# My 150 Gallon disaster -leaking



## morningsky (Apr 22, 2008)

My 150 gallon was leaking, big steady drips last night. My daughter noticed the leak. We hurriedly started removing rocks, decor and had to put my entire African cichlid population into a 29 gallon long. What a mess! Even though not too much water was lost it leaked thru my ceiling 

I hope my fish are ok. I had my stock just the way I wanted. My C. moorii was holding!!!! We were so excited. I hope they survived being thrown into the 29 gallon. I used water from the 150 and sand. Then I took the filter off and just put the whole thing on the 29.

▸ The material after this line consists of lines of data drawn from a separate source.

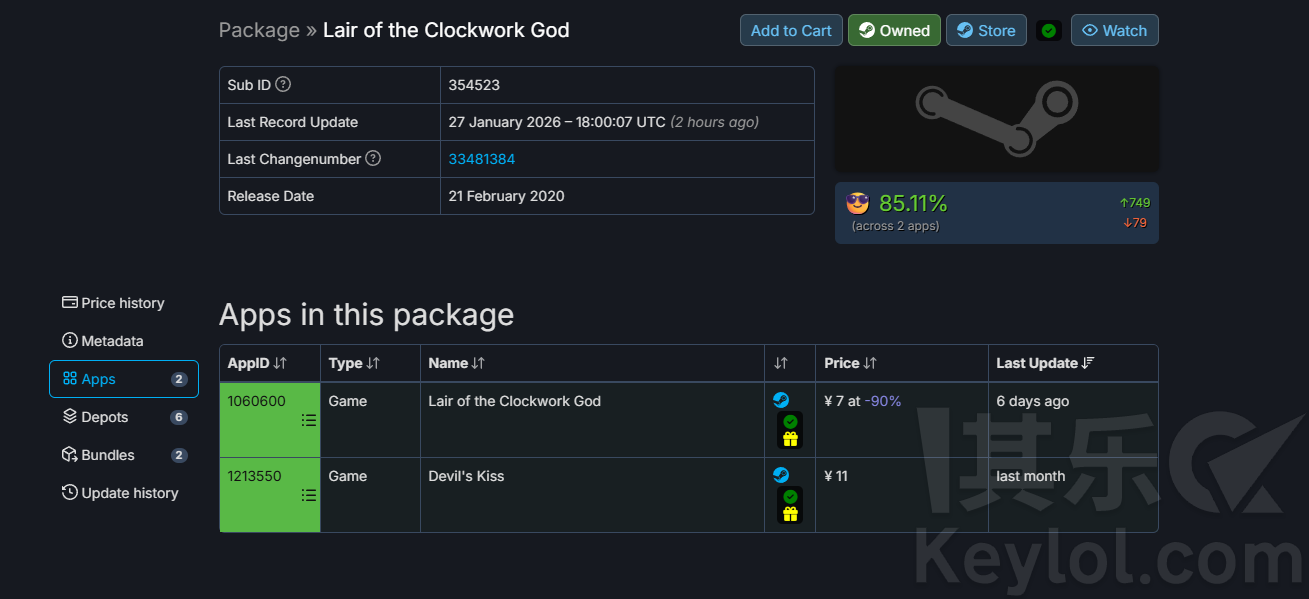Click the Sub ID help question-mark icon
The width and height of the screenshot is (1309, 599).
[x=283, y=85]
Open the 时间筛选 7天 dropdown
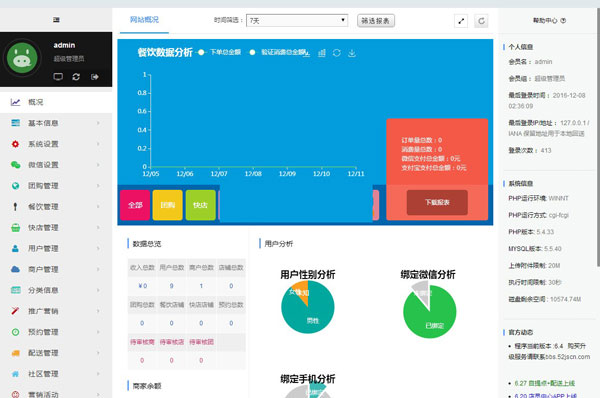Image resolution: width=600 pixels, height=398 pixels. 297,21
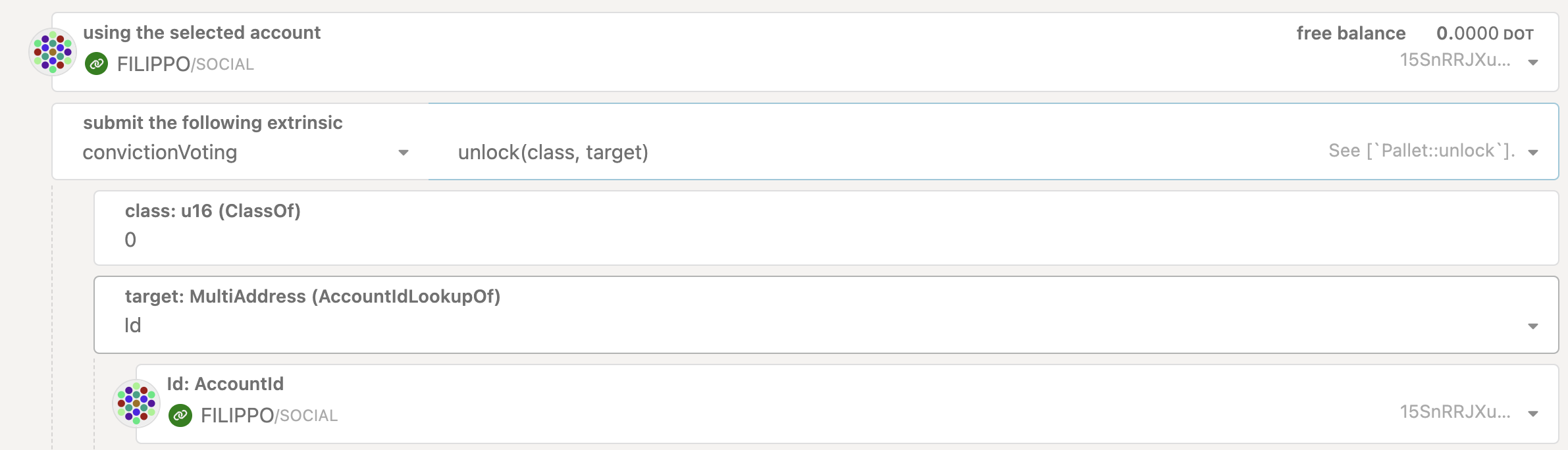The height and width of the screenshot is (450, 1568).
Task: Open the Id AccountId dropdown arrow
Action: pyautogui.click(x=1532, y=414)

When I set up again today do you think I can avoid a cycle by using the sand, my fluval and my other penguin filter? I dont know how long my fish can last in a 29 gallon.

I am keeping my fingers crossed we dont lose any fish.


----------



## prov356 (Sep 20, 2006)

They can probably be ok for a while if you stay on top of maintenance. Once they settle, the territorial 
battles may begin, so you might want to keep the tank bare. That'll help with maintenance too.

How many fish do you have and what size are they?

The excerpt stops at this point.